Problem: For each positive integer $n$, let $p_{n} = 1 - \frac{1}{n}$. Show that the sequence $p_{1}, p_{2}, p_{3}, ...$ converges to 1.
To show that $p$ converges to 1, we must show that if $S$ is an open interval containing 1, then $\exists$ a positive integer $N$ such that if $n$ is a positive integer and $n >= N$, then $p_{n} \in S$. Let $S$ be an open interval containing 1 and let $n \in \mathbb{Z}^+$and $N \in \mathbb{Z}^+$. Let $S$ be the interval $(1-\epsilon, 1+\epsilon)$, $\epsilon > 0$. Then $|p_{n} - 1| < \epsilon$ in order for $p_{n} \in S$. Since $p_{n} = 1 - \frac{1}{n}$, $|p_{n} - 1| = |1 - \frac{1}{n} - 1| = |-\frac{1}{n}| = |-1 * \frac{1}{n}| = |\frac{1}{n}|$. And $|\frac{1}{n}| < \epsilon$. Since $n$ is positive, we can say $\frac{1}{n} < \epsilon \Longrightarrow \frac{1}{\epsilon} < n$. Now let $N = \frac{1}{\epsilon}$. Since for all $n > N p_{n} \in S$, $p$ converges to 1.
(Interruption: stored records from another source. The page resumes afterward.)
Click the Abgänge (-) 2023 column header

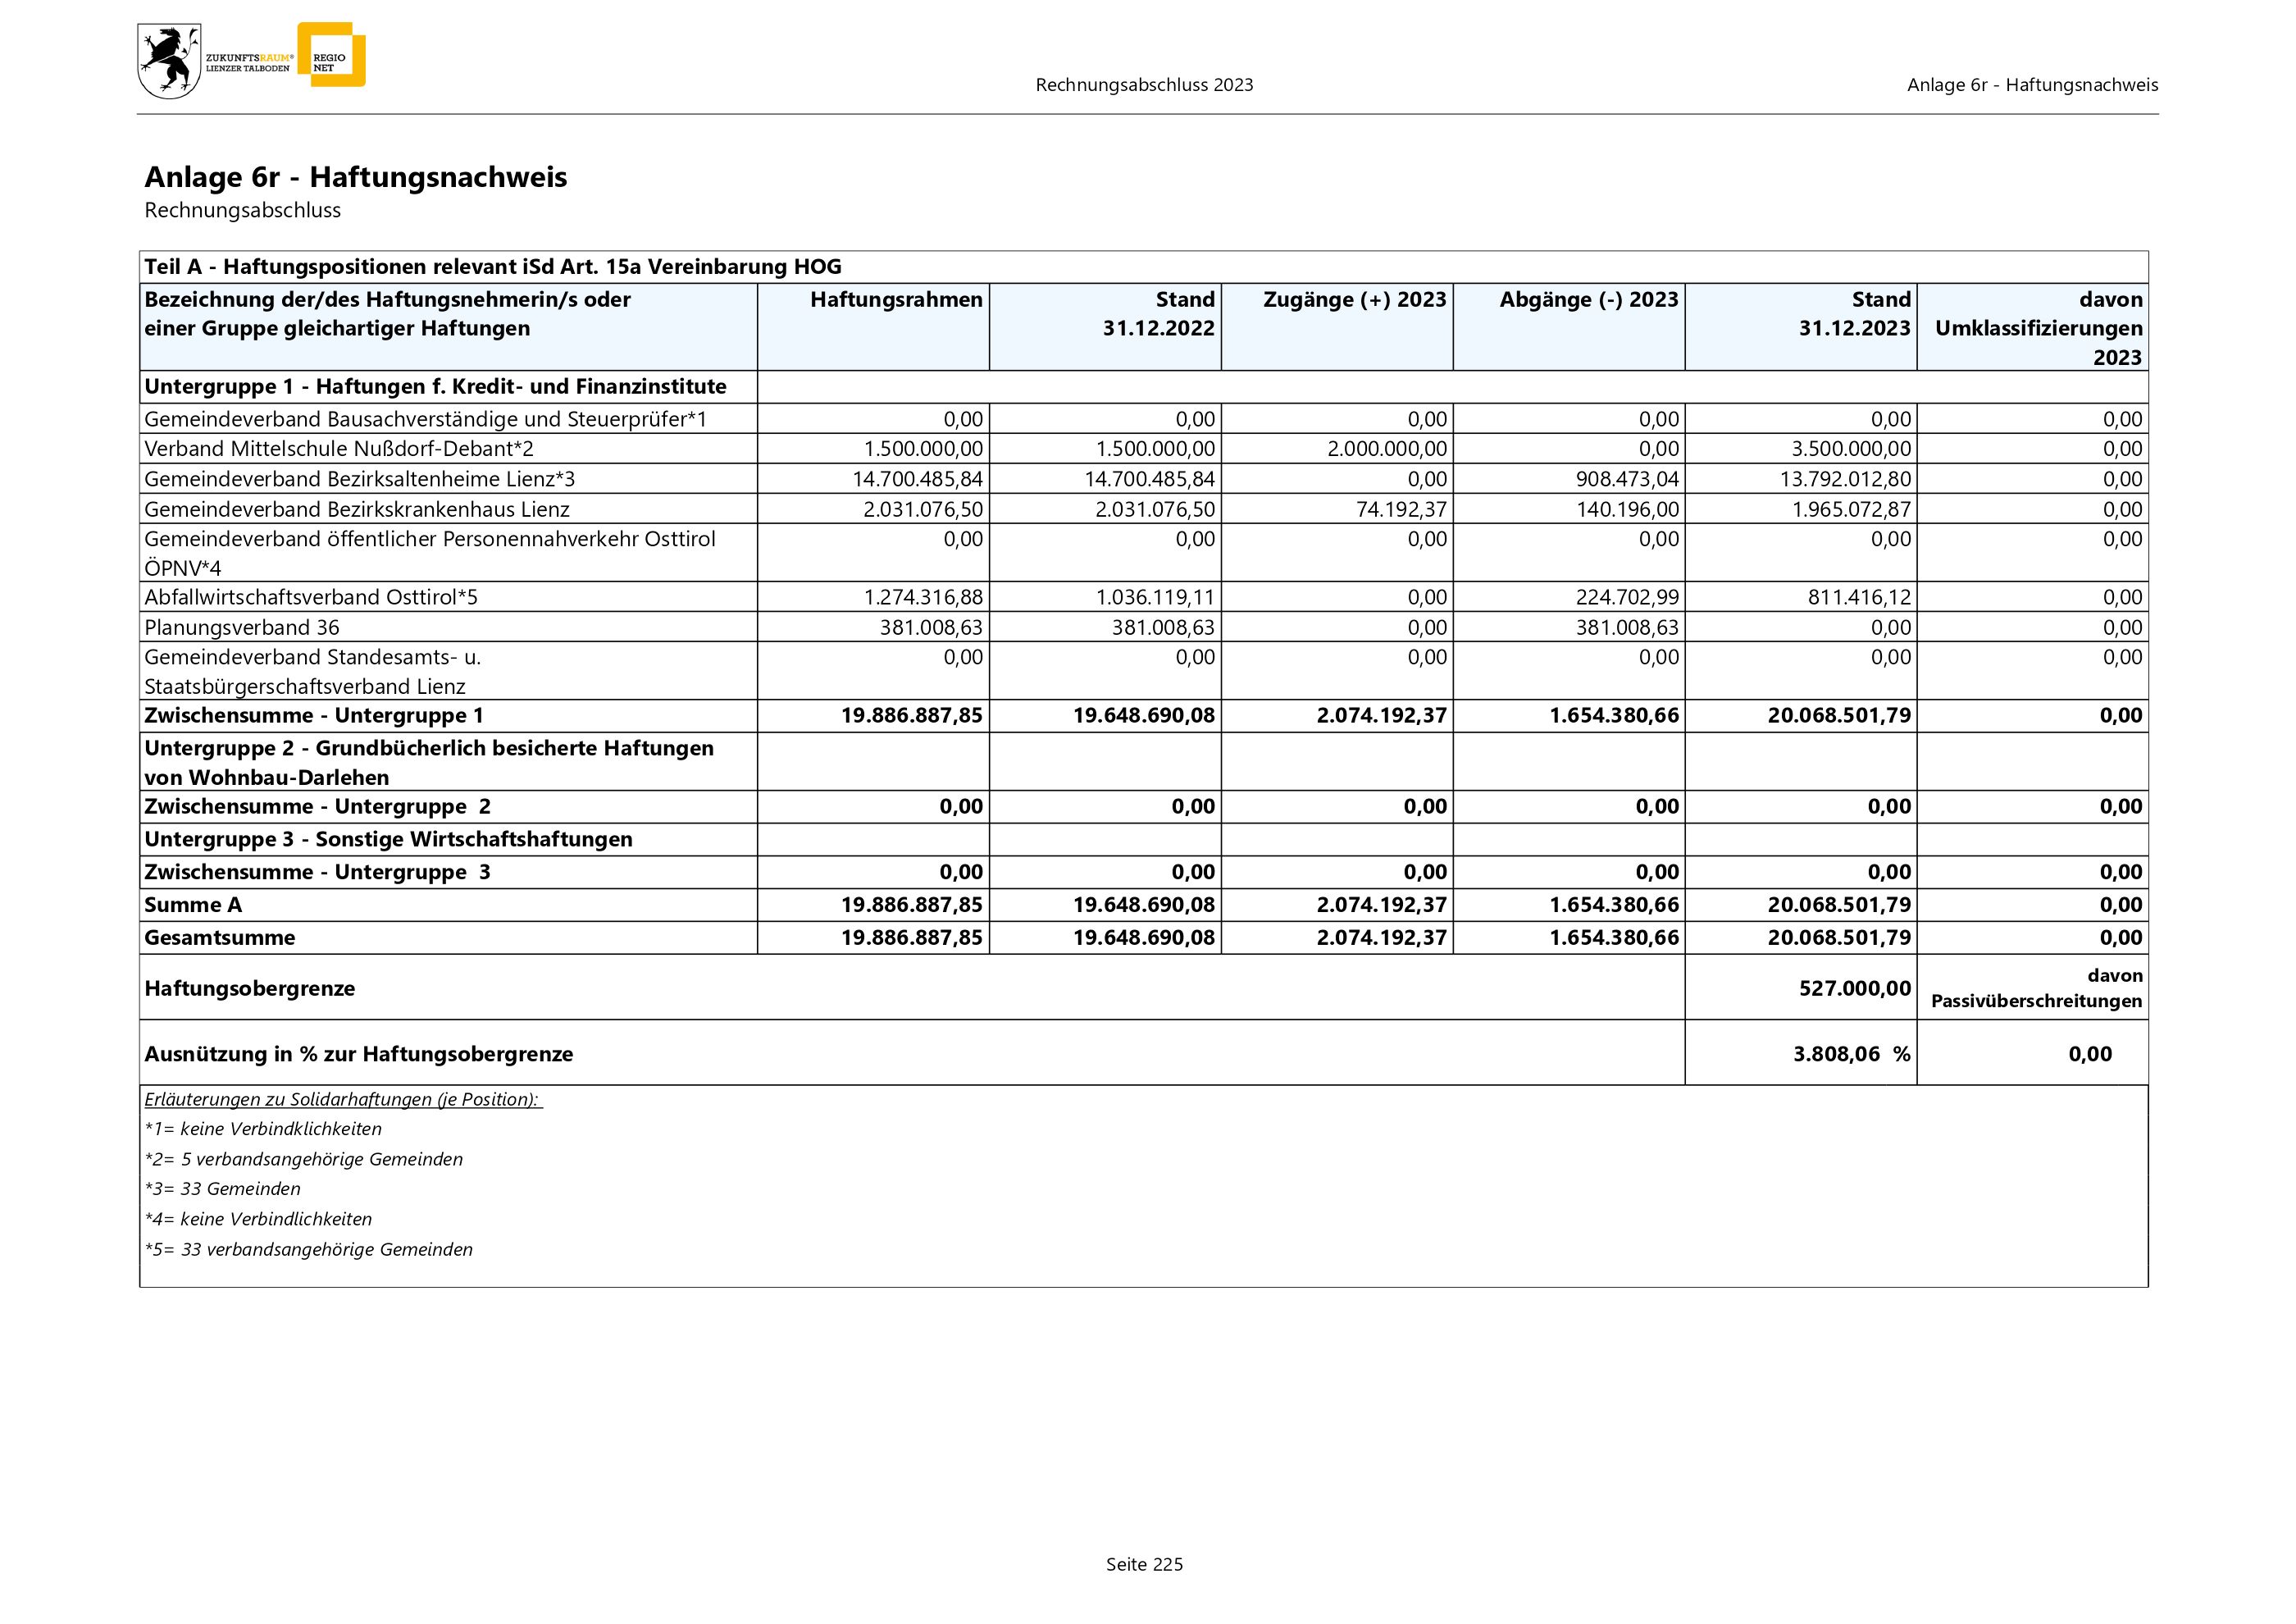click(x=1588, y=299)
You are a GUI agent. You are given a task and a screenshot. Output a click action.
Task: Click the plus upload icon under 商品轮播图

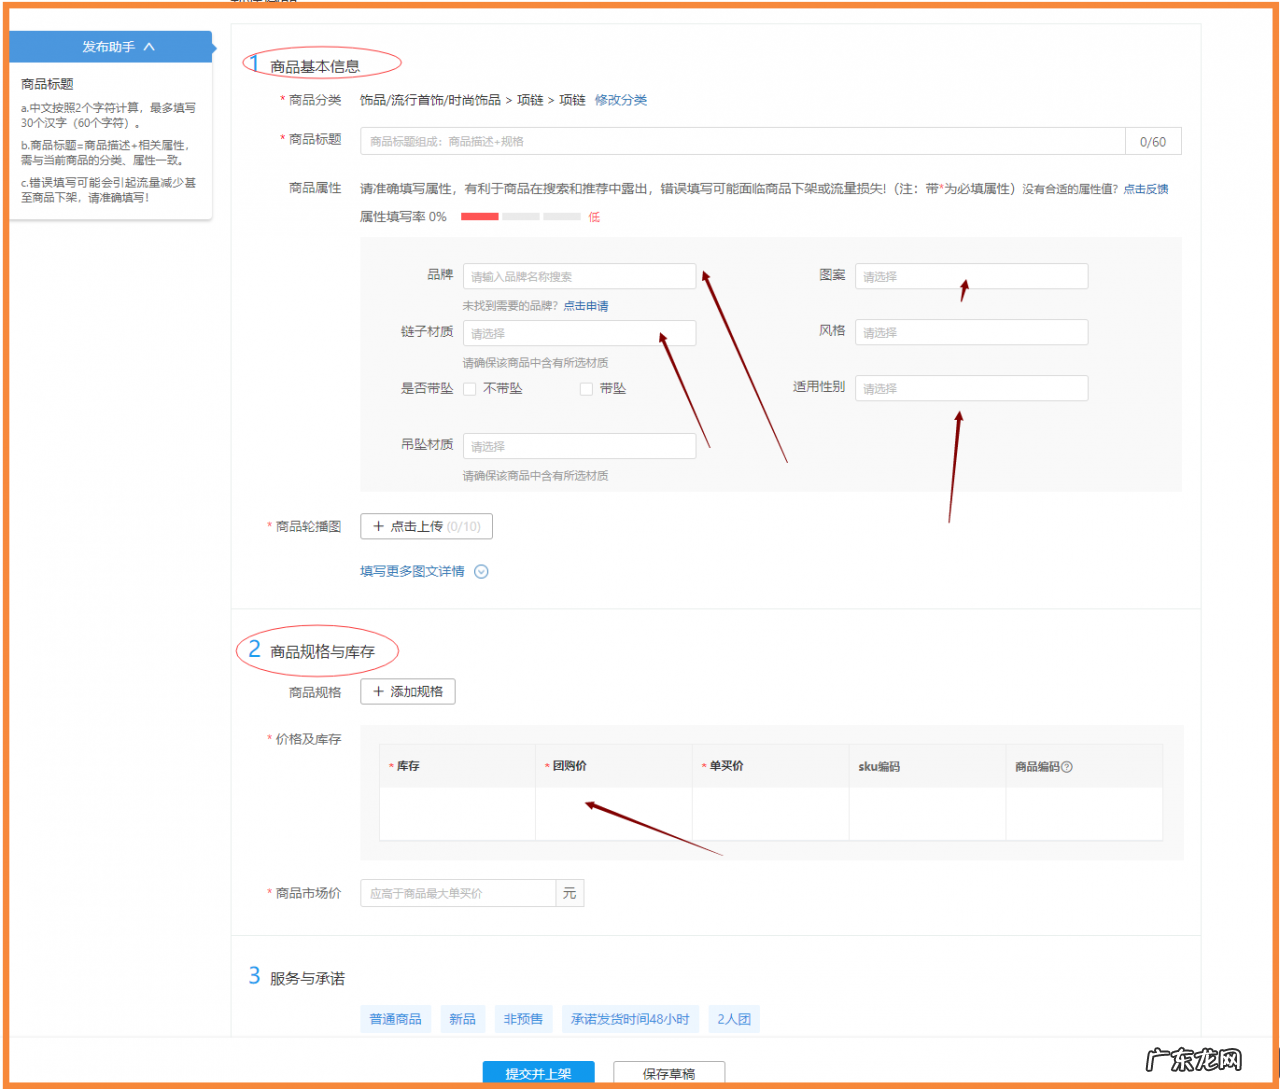(378, 526)
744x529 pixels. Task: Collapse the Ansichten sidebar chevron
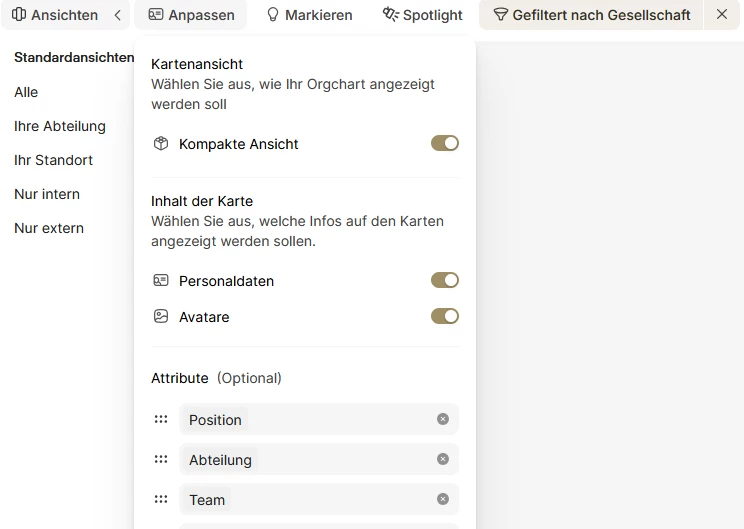(118, 15)
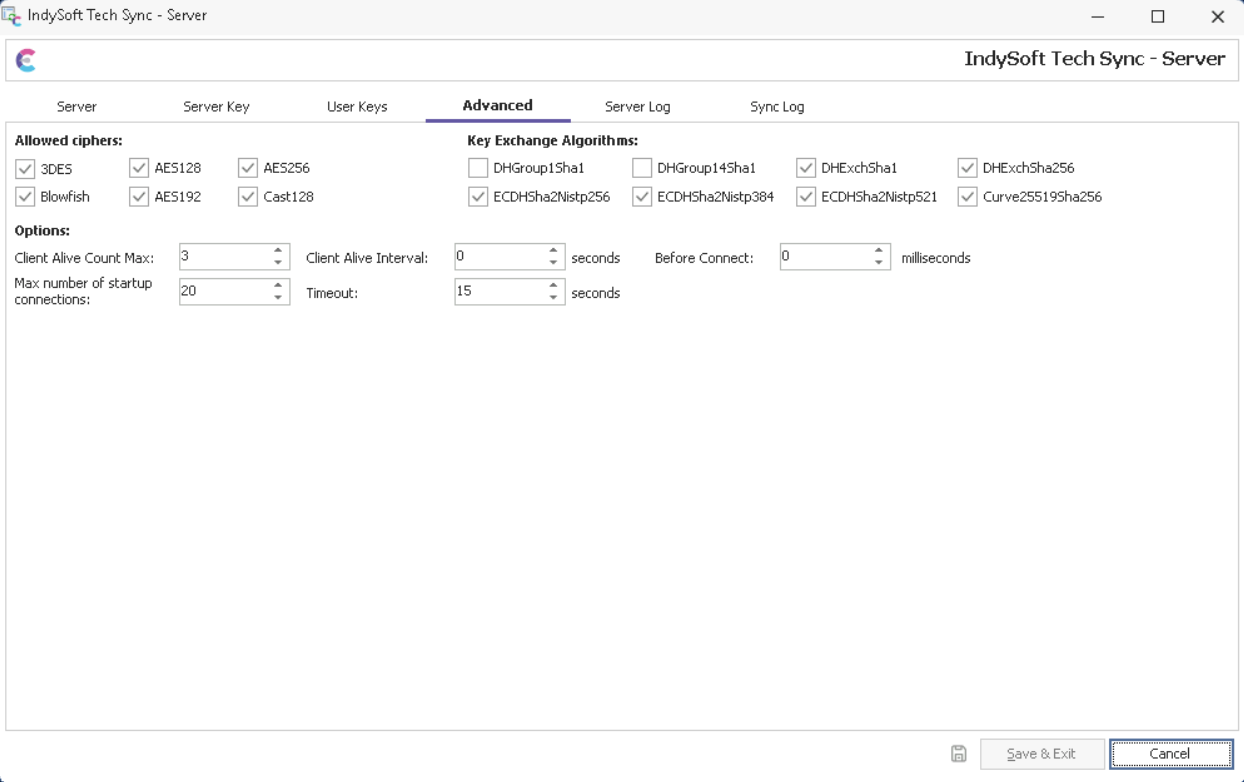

A few things I'm concerned about are at the end when I let $N = \frac{1}{\epsilon}$; if I say this is it implied that $\frac{1}{\epsilon}$ is a positive integer, or can that not be assumed because we don't know that 1 evenly divides $\epsilon$? Also, I showed for $n > N$ instead of $n >= N$ but because of the way I formed the interval I'm not sure how to fix that. Any tips would be greatly appreciated!